Demirtas contended the public actually desired a change of leadership, but “the whole process was manipulated” to keep Erdogan in office.

“We are not defeated. Let no one be hopeless because we are not defeated. Never surrender. Keep fighting, keep going, keep going,” he concluded.

Erdogan made a point of saying Demirtas would remain in prison only a few minutes after the final election results were announced.

co-leader of the pro-Kurdish People’s Democratic Party (HDP) Selahattin Demirtas speaks during an interview on July 22, 2016, in Ankara. (Photo credit should read ADEM ALTAN/AFP/Getty Images)

“It is not possible for such a thing to happen,” he said, rejecting calls from the international community to release Demirtas, who is widely seen as a political prisoner. Demirtas has been in jail since 2016.

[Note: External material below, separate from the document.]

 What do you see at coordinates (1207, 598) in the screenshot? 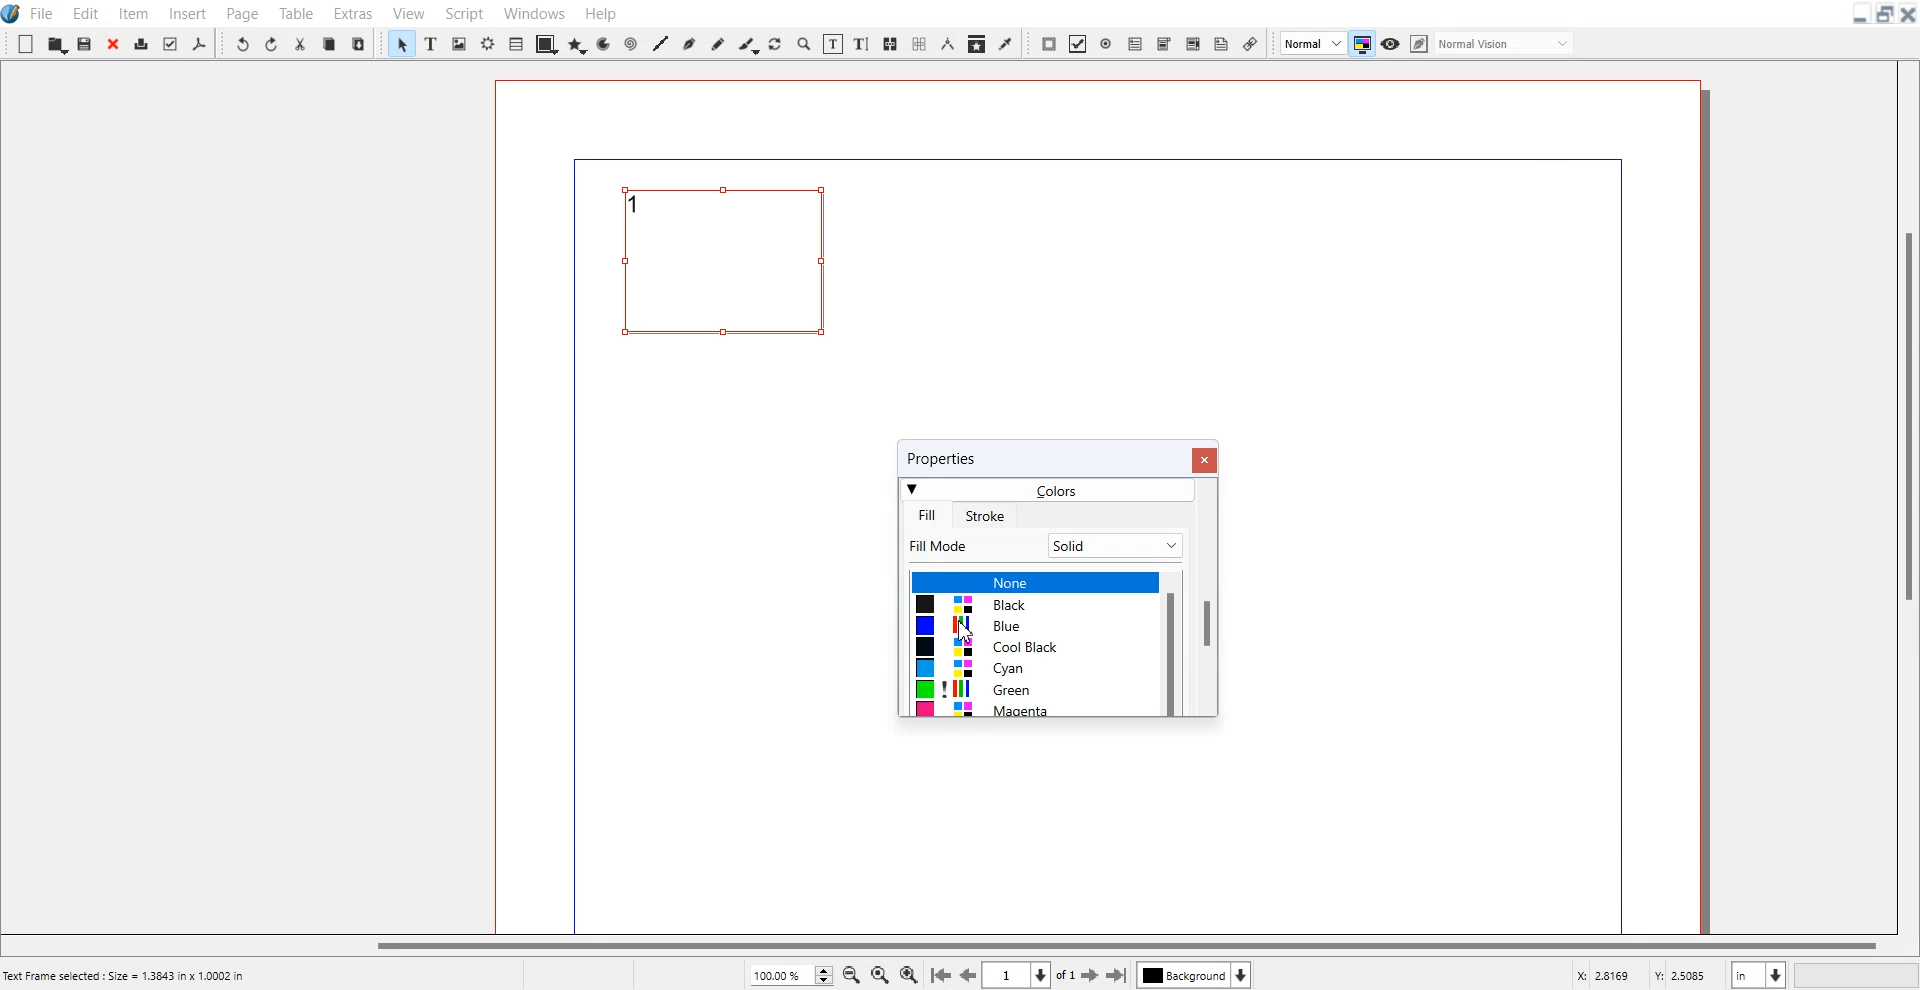
I see `Vertical Scroll Bar` at bounding box center [1207, 598].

“In our government, justice is the foundation of property! This cannot be changed!” Erdogan thundered.

Sinan Ogan — the nationalist candidate who finished third in the first round of the election, enjoyed playing kingmaker for a couple of weeks and ultimately endorsed Erdogan five days before the runoff election — somewhat confusingly declared that the winners included “Turkish nationalists, Kemalists, the Turkish nation, and the Turkish world.” Although, Kilicdaroglu was the Kemalist in the race — a devotee of Turkey’s post-Ottoman Empire secularist reformer Mustafa Kemal Ataturk. 

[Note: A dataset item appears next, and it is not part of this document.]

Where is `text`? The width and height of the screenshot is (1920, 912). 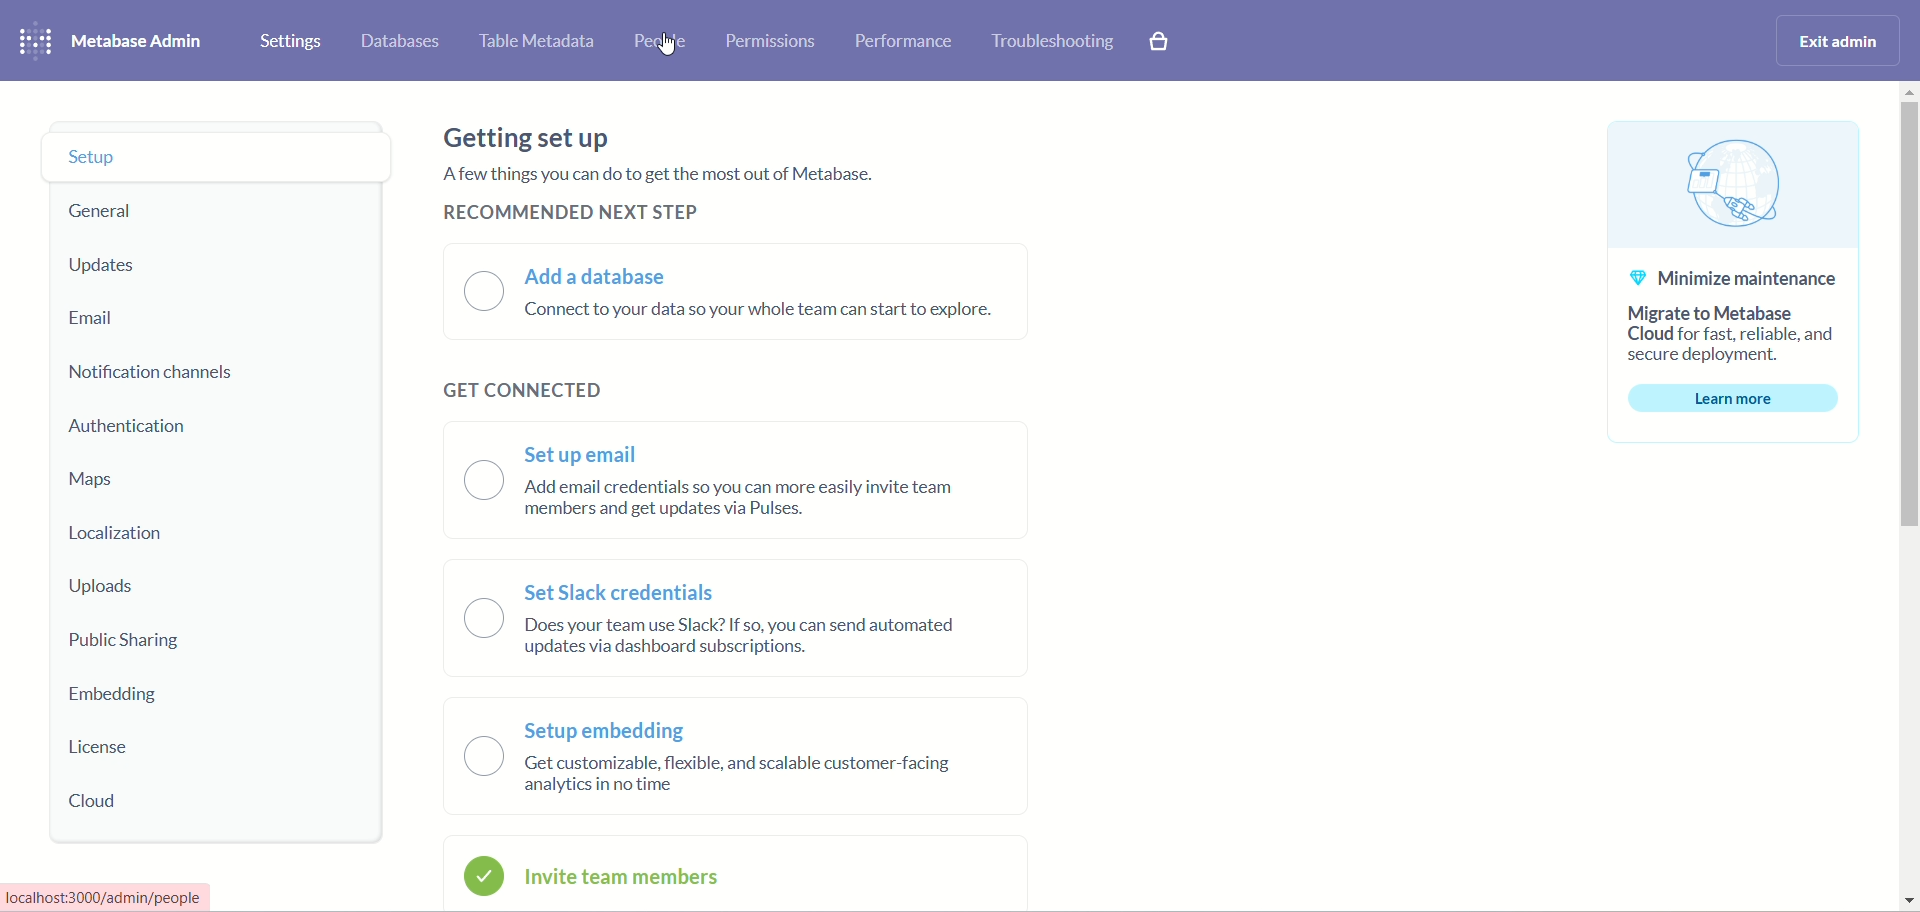
text is located at coordinates (1731, 288).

Erdogan despises Kemalist philosophy, openly admires the Ottoman Empire, and has worked assiduously to reverse Ataturk’s reforms to make Turkey into an authoritarian Islamist nation.

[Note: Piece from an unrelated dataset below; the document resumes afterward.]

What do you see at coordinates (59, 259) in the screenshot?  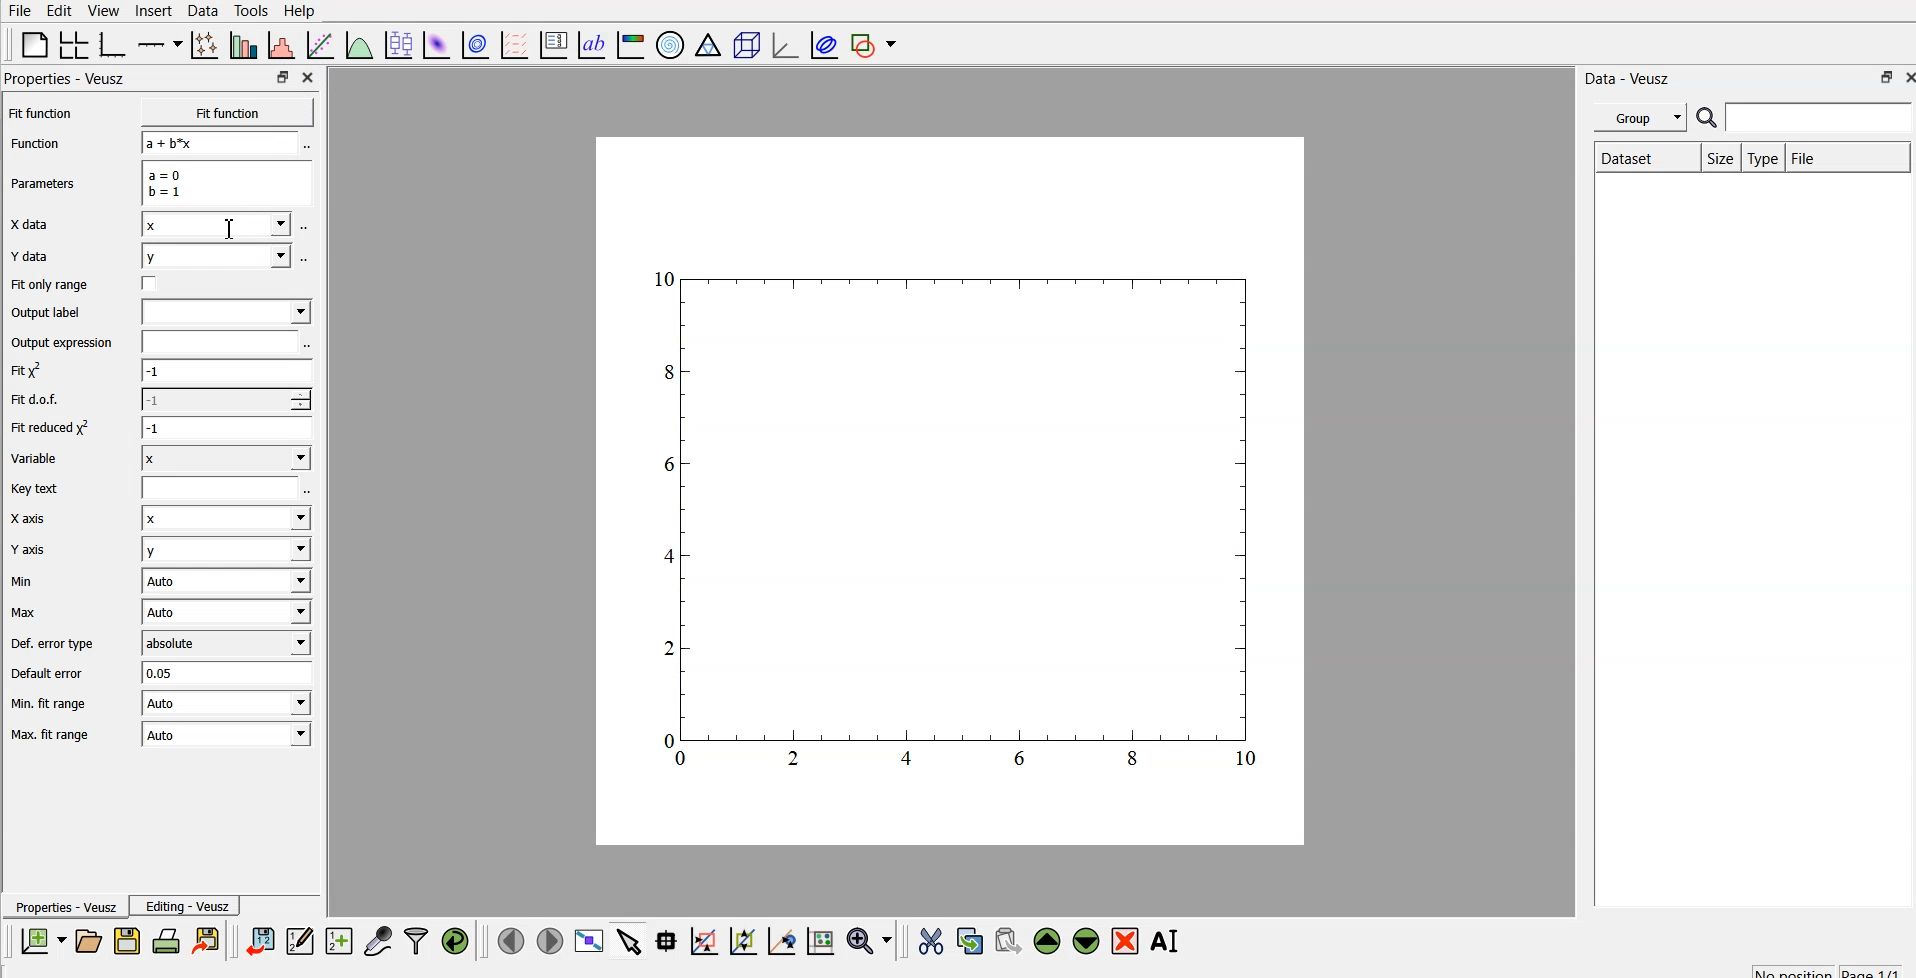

Ogan said the election losers were “the lynch culture and the parties affiliated with terrorism and those who trusted them,” alluding to his unease with Kurdish support for Kilicdaroglu. Erdogan and his supporters consider most Kurdish parties in Turkey to be allied with the violent separatist movement known as the PKK.

Ogan mostly seemed pleased that so many of his supporters followed his lead and supported Erdogan, even though some key members of Ogan’s political coalition said he did not speak for them and they intended to vote for Kilicdaroglu, who made a strong play for nationalist voters in the closing days of the runoff campaign.

“Our voters abandoned the enthusiasm of those who said that these votes were not given to Sinan Ogan, they trusted us and to a great extent chose where we are,” he boasted.

An election representative holds a ballot with presidential candidates at a polling station in Istanbul, Turkey, Sunday, May 28, 2023. (AP Photo/Francisco Seco)

Meral Aksener, chairwoman of the IYI or “Good Party,” was the first major opposition leader to congratulate Erdogan on his victory, but she also cautioned him not to “forget that the polls conveyed messages to him as well.”

Aksener — whose party pulled out of the six-party opposition National Alliance coalition in March because it did not want Kilicdaroglu as the alliance’s candidate but returned to the fold later after some concessions were made — told Erdogan to expect continuing opposition in the legislature.

“Don’t forget that we are still here, at the parliament. We will continue to fulfill our responsibility,” she said.

Reuters described a funeral mood in neighborhoods that supported the opposition, even as Erdogan-supporting districts erupted in riotous celebration. 

“I can’t believe this happened, he’s as bad as Hitler. My plan from here is to go to the airport and immigrate to Canada,” a 29-year-old architect who asked to remain anonymous told Reuters.

When the reporter asked if she had any hope left, she replied, “Just a little. Turks are not very smart people, so just a little.”